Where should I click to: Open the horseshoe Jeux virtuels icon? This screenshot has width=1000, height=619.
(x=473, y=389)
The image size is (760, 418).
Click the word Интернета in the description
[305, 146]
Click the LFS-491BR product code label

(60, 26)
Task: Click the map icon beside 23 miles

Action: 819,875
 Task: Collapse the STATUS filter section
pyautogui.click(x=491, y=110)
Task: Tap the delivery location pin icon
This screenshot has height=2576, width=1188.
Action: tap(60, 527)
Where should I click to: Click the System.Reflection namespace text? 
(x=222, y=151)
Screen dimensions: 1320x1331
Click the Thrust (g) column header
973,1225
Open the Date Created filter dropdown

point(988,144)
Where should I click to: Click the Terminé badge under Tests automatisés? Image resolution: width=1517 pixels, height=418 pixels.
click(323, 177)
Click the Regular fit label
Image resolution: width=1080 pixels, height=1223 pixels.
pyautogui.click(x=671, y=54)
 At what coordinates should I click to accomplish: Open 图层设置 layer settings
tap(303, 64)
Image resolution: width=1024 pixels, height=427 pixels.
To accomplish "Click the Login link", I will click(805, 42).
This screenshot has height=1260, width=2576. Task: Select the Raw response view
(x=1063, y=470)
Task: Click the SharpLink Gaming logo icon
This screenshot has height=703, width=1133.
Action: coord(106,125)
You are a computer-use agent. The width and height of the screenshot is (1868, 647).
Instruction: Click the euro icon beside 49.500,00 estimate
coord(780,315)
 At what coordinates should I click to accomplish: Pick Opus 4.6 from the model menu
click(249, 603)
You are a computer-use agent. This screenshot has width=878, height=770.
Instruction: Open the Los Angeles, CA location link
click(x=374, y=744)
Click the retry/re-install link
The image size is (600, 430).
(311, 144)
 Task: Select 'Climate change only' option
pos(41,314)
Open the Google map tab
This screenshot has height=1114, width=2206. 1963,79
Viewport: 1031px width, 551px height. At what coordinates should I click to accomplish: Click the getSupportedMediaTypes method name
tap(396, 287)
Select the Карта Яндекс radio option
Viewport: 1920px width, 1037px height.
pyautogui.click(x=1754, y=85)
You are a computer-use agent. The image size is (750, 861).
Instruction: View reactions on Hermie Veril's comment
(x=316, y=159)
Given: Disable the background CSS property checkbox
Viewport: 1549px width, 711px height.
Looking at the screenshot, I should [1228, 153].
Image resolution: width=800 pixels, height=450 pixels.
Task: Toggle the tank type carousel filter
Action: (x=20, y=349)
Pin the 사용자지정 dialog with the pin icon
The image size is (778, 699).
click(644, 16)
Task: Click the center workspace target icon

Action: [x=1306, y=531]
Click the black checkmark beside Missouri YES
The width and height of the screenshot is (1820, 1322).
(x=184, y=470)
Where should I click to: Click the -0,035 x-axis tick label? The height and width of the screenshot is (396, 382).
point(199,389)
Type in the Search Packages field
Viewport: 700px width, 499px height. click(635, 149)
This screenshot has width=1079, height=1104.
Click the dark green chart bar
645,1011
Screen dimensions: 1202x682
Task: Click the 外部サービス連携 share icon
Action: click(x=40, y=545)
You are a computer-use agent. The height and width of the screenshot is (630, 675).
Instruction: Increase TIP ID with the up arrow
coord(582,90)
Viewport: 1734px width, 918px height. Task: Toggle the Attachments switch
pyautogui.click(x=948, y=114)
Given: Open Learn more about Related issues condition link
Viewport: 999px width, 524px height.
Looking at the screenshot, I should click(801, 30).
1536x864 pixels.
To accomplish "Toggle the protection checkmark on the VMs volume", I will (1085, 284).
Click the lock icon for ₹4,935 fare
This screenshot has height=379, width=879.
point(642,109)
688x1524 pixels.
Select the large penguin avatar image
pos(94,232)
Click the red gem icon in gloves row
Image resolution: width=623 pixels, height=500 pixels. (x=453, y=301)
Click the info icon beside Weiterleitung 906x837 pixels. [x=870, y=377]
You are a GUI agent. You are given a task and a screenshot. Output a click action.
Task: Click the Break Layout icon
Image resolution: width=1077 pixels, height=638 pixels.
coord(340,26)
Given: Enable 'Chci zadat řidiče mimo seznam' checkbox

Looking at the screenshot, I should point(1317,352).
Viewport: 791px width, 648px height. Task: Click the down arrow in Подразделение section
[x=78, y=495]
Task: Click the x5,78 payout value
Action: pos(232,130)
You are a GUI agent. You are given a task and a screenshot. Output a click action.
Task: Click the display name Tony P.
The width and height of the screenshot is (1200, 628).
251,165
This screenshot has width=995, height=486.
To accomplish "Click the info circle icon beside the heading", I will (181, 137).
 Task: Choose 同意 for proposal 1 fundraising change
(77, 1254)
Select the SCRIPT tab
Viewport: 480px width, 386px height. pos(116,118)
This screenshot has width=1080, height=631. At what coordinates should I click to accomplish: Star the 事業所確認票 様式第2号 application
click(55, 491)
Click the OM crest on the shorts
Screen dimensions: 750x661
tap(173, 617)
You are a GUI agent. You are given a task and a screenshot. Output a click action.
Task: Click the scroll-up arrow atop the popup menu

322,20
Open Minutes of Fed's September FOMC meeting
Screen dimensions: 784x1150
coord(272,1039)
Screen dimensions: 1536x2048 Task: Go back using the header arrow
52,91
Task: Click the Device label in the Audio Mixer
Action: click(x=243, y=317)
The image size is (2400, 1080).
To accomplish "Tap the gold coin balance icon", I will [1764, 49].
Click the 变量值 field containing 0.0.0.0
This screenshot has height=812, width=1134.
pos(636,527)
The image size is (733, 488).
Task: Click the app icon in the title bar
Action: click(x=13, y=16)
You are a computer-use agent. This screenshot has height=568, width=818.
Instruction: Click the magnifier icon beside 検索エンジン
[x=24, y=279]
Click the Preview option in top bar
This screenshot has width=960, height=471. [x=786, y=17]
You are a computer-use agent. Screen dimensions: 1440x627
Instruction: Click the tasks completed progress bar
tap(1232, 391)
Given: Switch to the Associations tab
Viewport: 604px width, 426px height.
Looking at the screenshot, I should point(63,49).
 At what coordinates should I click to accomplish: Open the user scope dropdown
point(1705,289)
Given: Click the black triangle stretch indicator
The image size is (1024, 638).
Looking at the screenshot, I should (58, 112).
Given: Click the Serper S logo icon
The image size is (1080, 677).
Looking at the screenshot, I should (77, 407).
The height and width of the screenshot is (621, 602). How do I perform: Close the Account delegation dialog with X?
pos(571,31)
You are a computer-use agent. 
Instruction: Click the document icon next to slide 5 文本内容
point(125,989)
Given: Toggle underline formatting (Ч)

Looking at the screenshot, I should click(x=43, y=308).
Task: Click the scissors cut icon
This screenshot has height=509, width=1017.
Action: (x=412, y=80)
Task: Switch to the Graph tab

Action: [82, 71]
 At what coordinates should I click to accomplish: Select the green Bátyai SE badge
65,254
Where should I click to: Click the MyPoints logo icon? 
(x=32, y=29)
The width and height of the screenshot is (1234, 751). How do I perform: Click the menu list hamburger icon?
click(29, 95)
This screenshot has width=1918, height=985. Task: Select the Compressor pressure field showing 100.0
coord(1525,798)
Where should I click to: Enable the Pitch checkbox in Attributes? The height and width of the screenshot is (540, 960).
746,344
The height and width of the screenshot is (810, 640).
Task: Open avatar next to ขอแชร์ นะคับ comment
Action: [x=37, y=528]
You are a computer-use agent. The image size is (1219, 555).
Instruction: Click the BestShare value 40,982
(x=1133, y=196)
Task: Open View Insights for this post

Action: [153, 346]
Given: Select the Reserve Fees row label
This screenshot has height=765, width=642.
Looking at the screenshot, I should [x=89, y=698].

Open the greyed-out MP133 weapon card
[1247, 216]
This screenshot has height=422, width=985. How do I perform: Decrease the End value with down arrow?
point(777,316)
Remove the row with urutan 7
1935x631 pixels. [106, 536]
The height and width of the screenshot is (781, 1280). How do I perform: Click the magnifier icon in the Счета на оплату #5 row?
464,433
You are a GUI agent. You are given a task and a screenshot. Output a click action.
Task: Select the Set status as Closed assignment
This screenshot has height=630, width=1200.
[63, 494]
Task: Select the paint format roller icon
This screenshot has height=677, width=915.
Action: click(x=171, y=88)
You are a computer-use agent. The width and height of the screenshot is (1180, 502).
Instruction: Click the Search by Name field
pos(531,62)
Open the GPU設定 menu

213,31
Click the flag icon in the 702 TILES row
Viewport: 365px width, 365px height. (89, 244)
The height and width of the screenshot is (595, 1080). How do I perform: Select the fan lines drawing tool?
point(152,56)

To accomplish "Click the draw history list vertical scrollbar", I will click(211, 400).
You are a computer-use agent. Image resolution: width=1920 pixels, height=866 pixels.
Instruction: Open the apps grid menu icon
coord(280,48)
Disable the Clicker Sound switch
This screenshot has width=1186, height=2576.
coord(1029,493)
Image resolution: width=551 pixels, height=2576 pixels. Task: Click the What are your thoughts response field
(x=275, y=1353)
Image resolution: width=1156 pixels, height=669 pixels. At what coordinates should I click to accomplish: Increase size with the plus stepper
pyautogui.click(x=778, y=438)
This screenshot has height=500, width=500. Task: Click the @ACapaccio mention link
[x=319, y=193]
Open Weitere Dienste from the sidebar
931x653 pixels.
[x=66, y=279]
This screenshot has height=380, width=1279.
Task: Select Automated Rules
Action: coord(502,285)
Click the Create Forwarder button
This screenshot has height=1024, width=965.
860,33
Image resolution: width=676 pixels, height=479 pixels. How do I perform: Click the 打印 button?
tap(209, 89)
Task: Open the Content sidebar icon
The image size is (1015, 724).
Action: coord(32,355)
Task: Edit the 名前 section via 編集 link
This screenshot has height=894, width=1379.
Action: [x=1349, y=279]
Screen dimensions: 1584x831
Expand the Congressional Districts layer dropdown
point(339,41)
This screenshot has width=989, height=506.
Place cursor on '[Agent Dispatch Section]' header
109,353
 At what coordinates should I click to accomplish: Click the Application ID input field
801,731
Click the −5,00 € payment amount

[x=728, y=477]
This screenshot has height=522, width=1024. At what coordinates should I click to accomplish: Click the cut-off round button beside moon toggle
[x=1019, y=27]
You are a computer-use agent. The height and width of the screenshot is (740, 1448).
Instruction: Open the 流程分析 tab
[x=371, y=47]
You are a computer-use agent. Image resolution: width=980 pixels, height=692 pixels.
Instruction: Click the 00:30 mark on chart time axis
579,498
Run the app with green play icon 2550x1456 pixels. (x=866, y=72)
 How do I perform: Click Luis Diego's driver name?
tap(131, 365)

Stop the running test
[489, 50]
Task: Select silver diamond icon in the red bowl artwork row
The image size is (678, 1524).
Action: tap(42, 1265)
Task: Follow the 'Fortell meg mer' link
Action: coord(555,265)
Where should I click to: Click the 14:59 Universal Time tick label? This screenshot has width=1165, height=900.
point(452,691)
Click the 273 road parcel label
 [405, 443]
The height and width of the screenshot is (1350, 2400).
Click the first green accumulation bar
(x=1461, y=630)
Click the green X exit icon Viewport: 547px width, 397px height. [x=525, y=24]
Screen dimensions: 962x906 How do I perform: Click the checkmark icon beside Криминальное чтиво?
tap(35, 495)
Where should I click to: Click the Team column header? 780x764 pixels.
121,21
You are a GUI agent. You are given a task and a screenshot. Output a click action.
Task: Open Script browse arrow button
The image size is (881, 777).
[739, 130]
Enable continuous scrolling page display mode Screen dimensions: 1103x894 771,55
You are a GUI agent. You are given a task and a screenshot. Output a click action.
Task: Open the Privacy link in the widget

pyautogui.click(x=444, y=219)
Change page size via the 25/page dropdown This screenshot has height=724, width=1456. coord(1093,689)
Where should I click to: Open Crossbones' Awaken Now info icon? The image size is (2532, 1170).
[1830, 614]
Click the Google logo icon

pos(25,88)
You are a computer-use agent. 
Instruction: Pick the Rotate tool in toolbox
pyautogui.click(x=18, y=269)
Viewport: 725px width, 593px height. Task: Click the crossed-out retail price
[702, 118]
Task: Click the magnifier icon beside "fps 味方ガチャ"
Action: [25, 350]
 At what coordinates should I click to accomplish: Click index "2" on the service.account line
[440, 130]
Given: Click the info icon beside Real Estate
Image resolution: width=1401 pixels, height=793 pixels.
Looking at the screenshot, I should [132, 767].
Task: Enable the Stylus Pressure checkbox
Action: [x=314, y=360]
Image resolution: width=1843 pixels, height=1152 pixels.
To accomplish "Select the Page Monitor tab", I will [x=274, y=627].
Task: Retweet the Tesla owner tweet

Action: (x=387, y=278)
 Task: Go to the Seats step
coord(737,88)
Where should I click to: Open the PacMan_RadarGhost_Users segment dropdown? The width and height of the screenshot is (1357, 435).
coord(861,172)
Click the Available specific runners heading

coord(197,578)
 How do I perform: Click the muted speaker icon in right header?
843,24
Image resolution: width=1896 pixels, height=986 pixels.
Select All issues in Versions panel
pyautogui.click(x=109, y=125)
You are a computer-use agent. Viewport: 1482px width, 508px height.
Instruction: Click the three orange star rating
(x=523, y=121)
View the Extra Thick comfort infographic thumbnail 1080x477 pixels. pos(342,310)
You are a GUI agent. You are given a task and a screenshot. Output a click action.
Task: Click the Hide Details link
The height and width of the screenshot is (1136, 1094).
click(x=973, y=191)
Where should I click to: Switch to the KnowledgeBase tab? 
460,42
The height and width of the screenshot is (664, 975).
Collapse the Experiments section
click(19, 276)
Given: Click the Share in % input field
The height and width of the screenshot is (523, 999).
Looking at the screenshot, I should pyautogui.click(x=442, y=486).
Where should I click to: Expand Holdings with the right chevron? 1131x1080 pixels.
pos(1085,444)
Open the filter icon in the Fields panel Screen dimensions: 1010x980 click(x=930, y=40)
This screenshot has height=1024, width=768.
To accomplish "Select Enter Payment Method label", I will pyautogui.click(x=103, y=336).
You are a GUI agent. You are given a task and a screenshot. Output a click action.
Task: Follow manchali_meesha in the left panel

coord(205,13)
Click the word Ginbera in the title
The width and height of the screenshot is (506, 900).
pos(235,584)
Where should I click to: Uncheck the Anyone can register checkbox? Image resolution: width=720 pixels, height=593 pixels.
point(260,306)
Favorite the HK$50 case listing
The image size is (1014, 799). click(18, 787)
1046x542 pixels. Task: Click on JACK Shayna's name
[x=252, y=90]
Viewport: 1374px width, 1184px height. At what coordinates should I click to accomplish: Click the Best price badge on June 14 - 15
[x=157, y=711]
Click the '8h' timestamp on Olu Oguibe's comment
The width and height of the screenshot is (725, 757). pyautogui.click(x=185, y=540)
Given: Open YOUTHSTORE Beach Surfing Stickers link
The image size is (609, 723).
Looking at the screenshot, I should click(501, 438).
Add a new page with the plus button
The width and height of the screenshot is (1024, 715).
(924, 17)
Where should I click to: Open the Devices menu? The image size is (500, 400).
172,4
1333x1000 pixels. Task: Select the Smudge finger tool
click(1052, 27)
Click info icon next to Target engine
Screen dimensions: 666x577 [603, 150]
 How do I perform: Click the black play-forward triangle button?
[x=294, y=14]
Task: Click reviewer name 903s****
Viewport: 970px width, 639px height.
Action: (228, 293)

Goal of the exercise » The lines to report are those in the material above that contain the word "Disable"; copy every one of them.

Worked solution »
Given: Disable the background CSS property checkbox
Disable the Clicker Sound switch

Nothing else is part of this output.